Thursday, January 5, 2017

Impermanence, Impermanence

As President Xi Jinping arrived in Islamabad in April 2015, he was welcomed by huge billboards in Chinese and English: the friendship between China and Pakistan was ‘higher than mountains, deeper than oceans, sweeter than honey, and stronger than steel.’
In an article published in Pakistani papers before he landed in Islamabad, Xi wrote: “This will be my first trip to Pakistan, but I feel as if I am going to visit the home of my own brother.”
He added that the bilateral relationship ‘has flourished like a tree growing tall and strong’.
It was very touching!
More prosaically, The Washington Post remarked: “Xi arrived in Islamabad bearing real gifts: an eye-popping $46 billion worth of planned energy and infrastructure investment to boost Pakistan's flagging economy. This would include adding some 10,400 megawatts to Pakistan's national grid through coal, nuclear and renewable energy projects.”
It was a Chinese Dream for Pakistan!
Beijing had decided to set up a China-Pakistan Economic Corridor which would link up Xi's pet project, the two New Silks Roads (also known as ‘One Belt, One Road’).
The ‘corridor’ was to have railways, roads, optical fiber cables, dams (to produce the necessary electricity), pipelines and was to connect the port of Gwadar on the Arabian Sea through the Karakoram Highway, to the Xinjiang province of China and then Central Asia …and later Middle East, Africa and Europe.
Since then the project has been inaugurated.

Impermanence
What political observers often forget is the impermanence of all things.
In 1953, The People’s Daily published an article criticizing Pakistan and the US for the ‘too’ close relations.
It is worth reading the translation sent by the Indian Embassy in Beijing to the Ministry of External Affairs in Delhi.
Incidentally, Shalabh Kumar, the Chairman of the US Republican Hindu Coalition recently affirmed that the US President-elect Donald Trump had told him that the new administration is “not going to tolerate a dual role from India’s neighbors.”
Kumar added: “The US President-elect made that policy very, very clear, that he is not going to tolerate a dual role from India’s neighbors. You need good defense cooperation among friends, which is happening but is going to accelerate dramatically in the common fight against terrorism.”
Of course, as I said, there is no such a thing as Permanence in politics.
Buddha has defined anicca (Pali) or anitya (Sanskrit) as one of the three marks of existence: all conditioned existence, without exception, is "transient, evanescent, inconstant".
All temporal things, whether material or mental, are compounded objects in a continuous change of condition, subject to decline and destruction.
I presume it is true in geopolitics too.

Extracts from The People’s Daily (February 12, 1953)

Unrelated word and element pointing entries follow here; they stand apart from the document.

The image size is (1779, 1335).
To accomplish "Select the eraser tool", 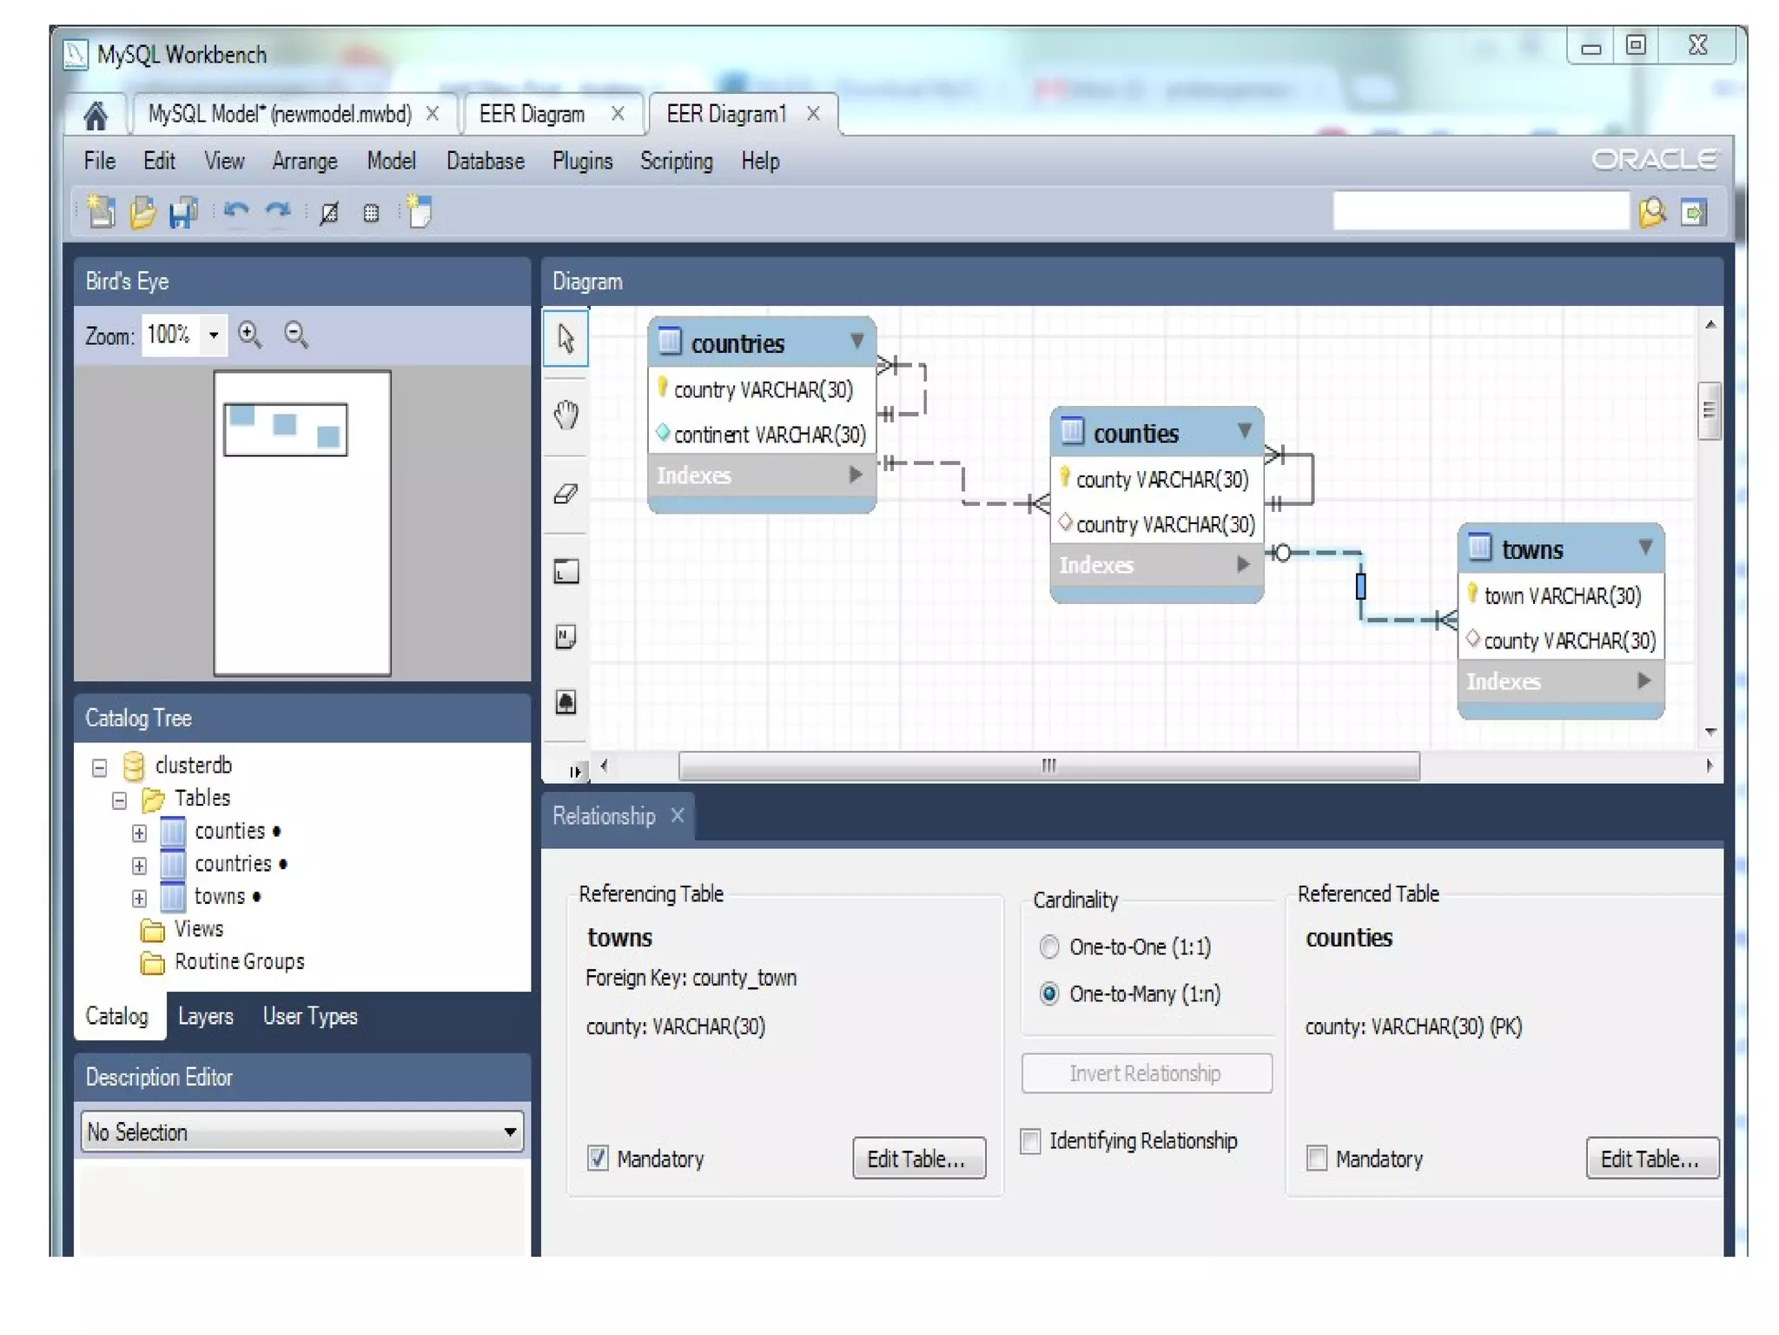I will point(565,494).
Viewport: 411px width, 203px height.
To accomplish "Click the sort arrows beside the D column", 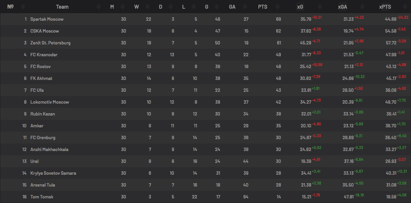I will click(170, 7).
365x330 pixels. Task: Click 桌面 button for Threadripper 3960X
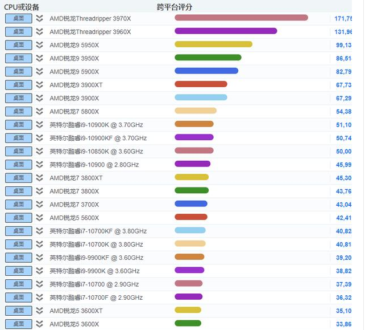(x=18, y=31)
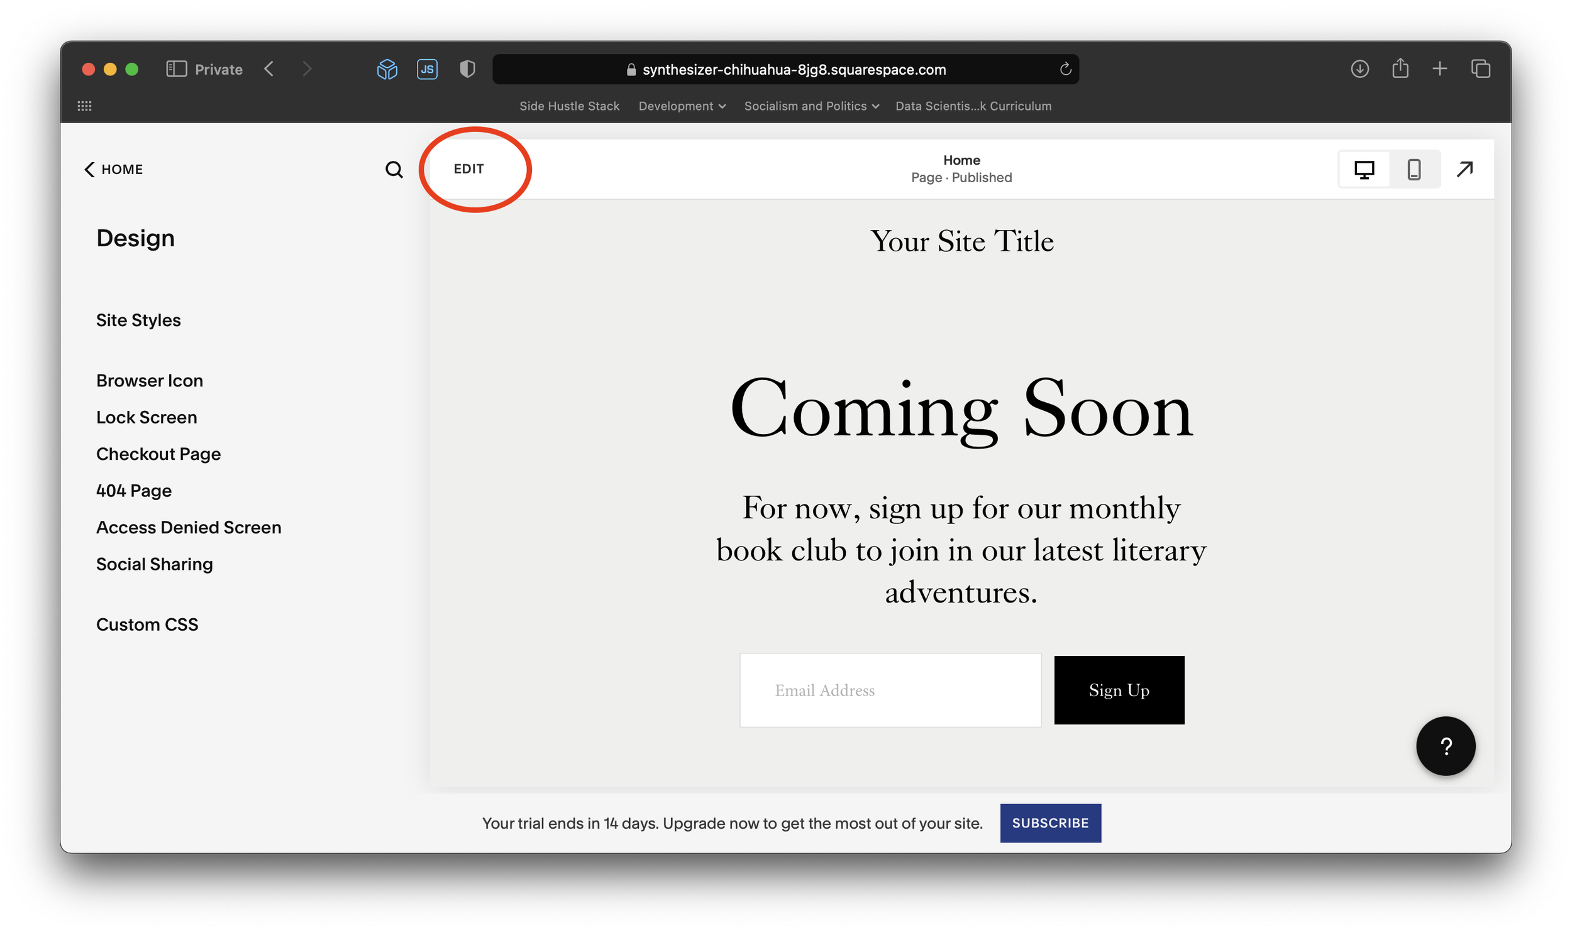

WHAT FOR HAS [ADMIRAL JERAULD] WRIGHT COME TO PAKISTAN

The article points out that the recent visit of the Commander of the American Flagship, Pittsburg [Admiral Jerauld Wright], to Karachi marks a further step in the chain of American attempts to induce Pakistan to join the Middle East Defence Organisation and turn into a military base. Quoting the words of the Naval Commander spoken in a press interview on board the ship and the comments of The New York Times, harping on the strategic importance of Pakistan, the article states that America regards Pakistan as a worthy target fulfilling all conditions for its aggressive designs. The article then refers to visits by Mrs. Rosenberg, Assistant Secretary for Defence, high-ranking American military officers and the Deputy Joint Chief of Staff of Turkey made in 1951-52 – all to induce Pakistan to join the Middle East bloc.
The article then refers to a report emanating from Karachi and Delhi press circles in March 1951 saying that America was trying to exploit the Kashmir dispute to persuade Pakistan to join the Middle East Defence Command. The article further states that America also tried to use Pakistan’s food shortage to force her into her camp. In December 1952, according to the article, the American Ambassador in Karachi insisted that Pakistan authorities should change their attitude on certain matters, especially on the question of Middle East Command. The article finally refers to a “Commercial Navigation Treaty” proposed by America to Pakistan in April 1951 (and which is still in a draft stage) according to which Pakistan rupee was to get most favourable exchange rate vis-à-vis the U.S. dollar, goods imported from America would enjoy equally favourably treatment with the British goods, the American investments in Pakistan would receive protection and the Visa system for American visitors to Pakistan will be abolished. The article says that this American infiltration in Pakistan is bound to be resisted by the British with all their might. Moreover, it is already meeting with growing opposition from the people and public organizations of Pakistan.